27) ENUNCIADO Nº 142 - CANCELAR

TEMA: GESTANTE

JUSTIFICATIVA: O art. 10, do ADCT, combinado com o inciso XVIII, do art. 7º, da CF, tornou impossível a manutenção da proposta desse verbete, que deverá ser eliminado.

28) ENUNCIADO Nº 143 - CANCELAR OU FUNDIR

TEMA: MÉDICO - JORNADA

JUSTIFICATIVA: Esse verbete poderia simplesmente ser cancelado, inclusive porque, em sendo de 1982, fala de jornada de 50 horas, incompatível com a jornada de 44 horas da CF/1988. Porém, pode também ser fundido com a OJ nº 53, da SDI-1, de forma que para a Orientação seja levado o conceito da "proporcionalidade" entre pagamento e quantidade de horas. Assim, a título de sugestão, o Enunciado 143, fundindo-se com a OJ nº 53, ou, o cancelamento do enunciado e a nova redação da OJ (como se preferir) poderia ser a seguinte: "A Lei nº 3999/61 não estipula a jornada reduzida para os médicos, mas apenas estabelece o salário-mínimo da categoria para uma jornada de 4 horas, guardando, no mínimo, proporcionalidade entre o salário e as horas efetivamente trabalhadas a partir da 4ª, sendo extras as excedentes à 8ª diária ou 44ª semanal, e, ainda, a excedente à 4ª diária quando não seja respeitada a proporcionalidade entre salário-mínimo-profissional e horário da categoria".

29) ENUNCIADO Nº 145 - CANCELAR

TEMA: 13º SALÁRIO

JUSTIFICATIVA: Acabou - na prática - a hipótese narrada nesse verbete, de compensação entre a gratificação natalina, que alguns empregadores pagavam, e o 13º salário fixado pela Lei nº 4.090/1962.

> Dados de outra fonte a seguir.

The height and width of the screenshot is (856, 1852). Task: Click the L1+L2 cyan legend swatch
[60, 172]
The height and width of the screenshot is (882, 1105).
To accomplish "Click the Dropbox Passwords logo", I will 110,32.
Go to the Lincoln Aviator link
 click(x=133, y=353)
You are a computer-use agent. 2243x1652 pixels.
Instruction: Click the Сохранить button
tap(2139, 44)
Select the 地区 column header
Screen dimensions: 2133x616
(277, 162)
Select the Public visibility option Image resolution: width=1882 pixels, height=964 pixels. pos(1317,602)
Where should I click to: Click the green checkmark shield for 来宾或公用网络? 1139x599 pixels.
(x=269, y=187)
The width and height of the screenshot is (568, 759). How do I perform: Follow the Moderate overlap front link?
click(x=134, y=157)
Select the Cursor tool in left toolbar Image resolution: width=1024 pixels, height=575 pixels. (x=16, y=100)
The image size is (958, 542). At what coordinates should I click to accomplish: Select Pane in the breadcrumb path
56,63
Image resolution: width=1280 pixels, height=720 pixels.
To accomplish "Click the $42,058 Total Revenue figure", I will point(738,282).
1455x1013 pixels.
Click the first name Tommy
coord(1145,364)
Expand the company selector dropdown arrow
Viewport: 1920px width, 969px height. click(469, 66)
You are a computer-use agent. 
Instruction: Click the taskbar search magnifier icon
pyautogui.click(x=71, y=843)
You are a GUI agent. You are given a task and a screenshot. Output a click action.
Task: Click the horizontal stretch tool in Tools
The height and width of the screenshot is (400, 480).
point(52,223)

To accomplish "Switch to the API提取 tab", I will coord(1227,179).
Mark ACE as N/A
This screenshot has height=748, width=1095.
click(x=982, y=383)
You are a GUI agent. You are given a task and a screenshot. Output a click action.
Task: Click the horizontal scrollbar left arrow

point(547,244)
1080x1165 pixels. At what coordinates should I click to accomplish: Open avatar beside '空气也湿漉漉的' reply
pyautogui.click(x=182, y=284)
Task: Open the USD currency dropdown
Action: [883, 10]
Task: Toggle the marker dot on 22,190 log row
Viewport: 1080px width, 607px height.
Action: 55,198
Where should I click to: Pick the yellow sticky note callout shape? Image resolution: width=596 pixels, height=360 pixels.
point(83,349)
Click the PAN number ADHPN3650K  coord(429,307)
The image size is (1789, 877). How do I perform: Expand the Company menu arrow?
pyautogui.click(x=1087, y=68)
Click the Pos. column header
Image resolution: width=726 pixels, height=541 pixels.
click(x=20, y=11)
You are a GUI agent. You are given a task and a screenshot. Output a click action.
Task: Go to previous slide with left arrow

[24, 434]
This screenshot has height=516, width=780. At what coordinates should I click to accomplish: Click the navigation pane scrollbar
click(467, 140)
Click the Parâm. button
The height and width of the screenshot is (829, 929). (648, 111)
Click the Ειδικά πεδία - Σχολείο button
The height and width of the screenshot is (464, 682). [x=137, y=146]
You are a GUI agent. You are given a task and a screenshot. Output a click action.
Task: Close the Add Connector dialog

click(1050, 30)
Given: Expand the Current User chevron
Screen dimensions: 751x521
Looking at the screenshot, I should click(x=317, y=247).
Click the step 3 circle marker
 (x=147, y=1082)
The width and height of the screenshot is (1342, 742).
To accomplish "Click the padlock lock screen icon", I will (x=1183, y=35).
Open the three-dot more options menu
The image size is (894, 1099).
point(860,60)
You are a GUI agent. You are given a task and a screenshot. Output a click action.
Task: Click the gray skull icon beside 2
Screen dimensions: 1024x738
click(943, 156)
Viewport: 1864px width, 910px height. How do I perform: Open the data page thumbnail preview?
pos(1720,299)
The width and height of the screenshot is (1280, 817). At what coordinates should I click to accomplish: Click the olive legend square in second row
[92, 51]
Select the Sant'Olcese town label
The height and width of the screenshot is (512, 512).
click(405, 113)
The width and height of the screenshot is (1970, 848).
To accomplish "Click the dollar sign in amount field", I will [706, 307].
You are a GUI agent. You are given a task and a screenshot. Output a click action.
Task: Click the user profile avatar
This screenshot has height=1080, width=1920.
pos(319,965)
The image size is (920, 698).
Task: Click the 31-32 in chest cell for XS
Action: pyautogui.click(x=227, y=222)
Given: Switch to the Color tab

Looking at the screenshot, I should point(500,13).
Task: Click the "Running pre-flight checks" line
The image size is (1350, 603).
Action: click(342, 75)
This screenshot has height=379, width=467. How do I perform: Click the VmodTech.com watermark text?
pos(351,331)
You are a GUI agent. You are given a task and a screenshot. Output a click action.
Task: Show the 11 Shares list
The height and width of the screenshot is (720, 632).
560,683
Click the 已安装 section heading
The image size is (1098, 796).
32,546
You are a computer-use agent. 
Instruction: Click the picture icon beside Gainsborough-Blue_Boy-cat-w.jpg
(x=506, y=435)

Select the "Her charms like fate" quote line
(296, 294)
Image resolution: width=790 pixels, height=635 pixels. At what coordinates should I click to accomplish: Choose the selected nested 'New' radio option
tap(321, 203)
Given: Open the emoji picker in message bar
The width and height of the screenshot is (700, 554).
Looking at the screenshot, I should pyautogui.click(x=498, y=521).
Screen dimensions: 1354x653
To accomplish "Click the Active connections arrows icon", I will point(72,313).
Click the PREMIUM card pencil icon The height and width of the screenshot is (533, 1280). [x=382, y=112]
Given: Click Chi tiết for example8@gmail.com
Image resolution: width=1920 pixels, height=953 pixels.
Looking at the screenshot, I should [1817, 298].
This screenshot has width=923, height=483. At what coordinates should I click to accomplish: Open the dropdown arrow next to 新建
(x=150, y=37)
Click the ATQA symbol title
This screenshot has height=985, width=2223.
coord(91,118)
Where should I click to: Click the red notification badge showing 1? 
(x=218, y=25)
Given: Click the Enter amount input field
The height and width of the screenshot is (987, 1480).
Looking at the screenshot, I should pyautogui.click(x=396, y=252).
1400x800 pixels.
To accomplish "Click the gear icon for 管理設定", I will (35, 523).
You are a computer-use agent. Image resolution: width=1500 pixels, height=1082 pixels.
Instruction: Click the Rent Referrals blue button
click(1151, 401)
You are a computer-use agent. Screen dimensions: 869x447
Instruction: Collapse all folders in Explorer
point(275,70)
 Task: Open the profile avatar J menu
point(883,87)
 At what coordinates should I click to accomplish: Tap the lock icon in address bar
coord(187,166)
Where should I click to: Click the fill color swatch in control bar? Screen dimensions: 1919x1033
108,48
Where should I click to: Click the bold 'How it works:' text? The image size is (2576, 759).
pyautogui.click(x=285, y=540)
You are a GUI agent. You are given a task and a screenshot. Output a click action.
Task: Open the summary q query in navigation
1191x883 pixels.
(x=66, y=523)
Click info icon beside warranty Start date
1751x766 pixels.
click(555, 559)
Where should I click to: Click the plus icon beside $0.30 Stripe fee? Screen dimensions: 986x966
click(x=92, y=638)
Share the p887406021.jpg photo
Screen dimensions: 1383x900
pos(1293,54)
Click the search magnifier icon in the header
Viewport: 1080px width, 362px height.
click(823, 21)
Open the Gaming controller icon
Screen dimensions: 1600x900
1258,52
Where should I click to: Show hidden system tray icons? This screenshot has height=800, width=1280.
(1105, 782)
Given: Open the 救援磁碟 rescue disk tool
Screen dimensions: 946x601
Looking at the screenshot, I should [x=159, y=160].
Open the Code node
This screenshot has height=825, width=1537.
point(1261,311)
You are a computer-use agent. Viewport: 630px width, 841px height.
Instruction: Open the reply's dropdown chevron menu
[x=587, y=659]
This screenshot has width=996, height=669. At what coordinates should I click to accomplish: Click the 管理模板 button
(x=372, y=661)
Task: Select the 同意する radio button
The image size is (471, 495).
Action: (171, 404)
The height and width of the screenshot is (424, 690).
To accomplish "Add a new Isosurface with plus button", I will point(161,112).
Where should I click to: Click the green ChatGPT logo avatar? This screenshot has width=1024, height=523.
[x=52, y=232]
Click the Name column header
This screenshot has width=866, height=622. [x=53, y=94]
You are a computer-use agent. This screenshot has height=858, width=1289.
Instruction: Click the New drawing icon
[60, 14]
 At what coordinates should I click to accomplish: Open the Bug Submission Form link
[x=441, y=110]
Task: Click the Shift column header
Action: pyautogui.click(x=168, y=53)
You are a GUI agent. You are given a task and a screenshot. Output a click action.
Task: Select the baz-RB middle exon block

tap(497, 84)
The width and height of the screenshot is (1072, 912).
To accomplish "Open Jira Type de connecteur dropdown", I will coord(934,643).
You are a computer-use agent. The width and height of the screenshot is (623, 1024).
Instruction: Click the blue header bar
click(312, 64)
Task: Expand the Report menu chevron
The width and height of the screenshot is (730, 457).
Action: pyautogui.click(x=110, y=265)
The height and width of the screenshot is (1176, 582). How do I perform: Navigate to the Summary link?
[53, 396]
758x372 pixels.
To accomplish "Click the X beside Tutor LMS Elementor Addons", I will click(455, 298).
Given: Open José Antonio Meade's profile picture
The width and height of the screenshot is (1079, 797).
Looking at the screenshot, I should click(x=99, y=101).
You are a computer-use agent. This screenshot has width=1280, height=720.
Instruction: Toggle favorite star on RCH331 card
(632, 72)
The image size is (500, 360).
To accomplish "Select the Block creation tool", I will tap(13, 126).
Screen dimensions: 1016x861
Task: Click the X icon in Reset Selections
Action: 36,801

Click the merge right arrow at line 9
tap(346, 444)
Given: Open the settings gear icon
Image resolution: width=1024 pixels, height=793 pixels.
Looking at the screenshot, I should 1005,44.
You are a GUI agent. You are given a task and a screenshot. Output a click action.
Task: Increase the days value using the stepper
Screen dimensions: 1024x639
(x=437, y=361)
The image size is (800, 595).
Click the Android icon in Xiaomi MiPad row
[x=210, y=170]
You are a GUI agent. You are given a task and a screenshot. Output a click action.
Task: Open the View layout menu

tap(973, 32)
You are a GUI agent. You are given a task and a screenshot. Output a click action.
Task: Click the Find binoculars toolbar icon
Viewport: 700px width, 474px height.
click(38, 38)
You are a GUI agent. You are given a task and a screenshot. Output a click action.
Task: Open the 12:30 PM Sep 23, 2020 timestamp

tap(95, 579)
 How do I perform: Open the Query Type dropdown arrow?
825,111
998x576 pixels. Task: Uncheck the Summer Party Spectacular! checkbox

30) ENUNCIADO Nº 150 - CANCELAR

TEMA: COMPETÊNCIA

JUSTIFICATIVA: Parece não haver mais a hipótese de alguém que tenha sido vitimado pelos atos institucionais, do golpe militar de 1964, que pretenda reintegração. Portanto, por desuso, deve ser cancelado. E, se não fosse pelo desuso, creio que deveríamos repensar, pois a competência, em sendo empregado celetista, seria mesmo da Justiça do Trabalho, como tem sido para os casos de anistia. De toda sorte, o debate parece não valer a pena, salvo academicamente.

31) ENUNCIADO Nº 153 - REVISAR

TEMA: PRESCRIÇÃO

JUSTIFICATIVA: Sugere-se a adoção da conduta jurisprudencial do STJ a respeito da prescrição, segundo a qual ela, a prescrição, é um mau necessário, porém, mesmo sendo necessária, continua sendo um mau, do que resulta que deve sempre ser interpretada restritivamente, sob pena de se estar amplificando o mau. Dentro dessa ótica, deve permanecer - até porque tem previsão legal - a concepção de que a prescrição pode ser argüida na fase ordinária, mitigando esse conceito porém com o de que é tema patrimonial e a parte deve cuidar do seu patrimônio e tem momento processual para isso. Daí porque recomenda-se que a possibilidade de argüir a prescrição em 2º grau, ainda que ordinário, somente seja possível para a parte que não compareceu no 1º grau, porque se lá esteve, apresentou defesa ou fez razões finais ou peticionou etc, deve arcar com o ônus da sua não postulação, como ocorre com todos os demais itens de defesa patrimonialista. Nada justifica procedimento tão diferenciado para a prescrição. Assim, a título de sugestão, o verbete poderia ser algo como: "Não se conhece de prescrição não argüida no primeiro grau, salvo caso de comprovada revelia e desde que suscitada em recurso ordinário regularmente interposto".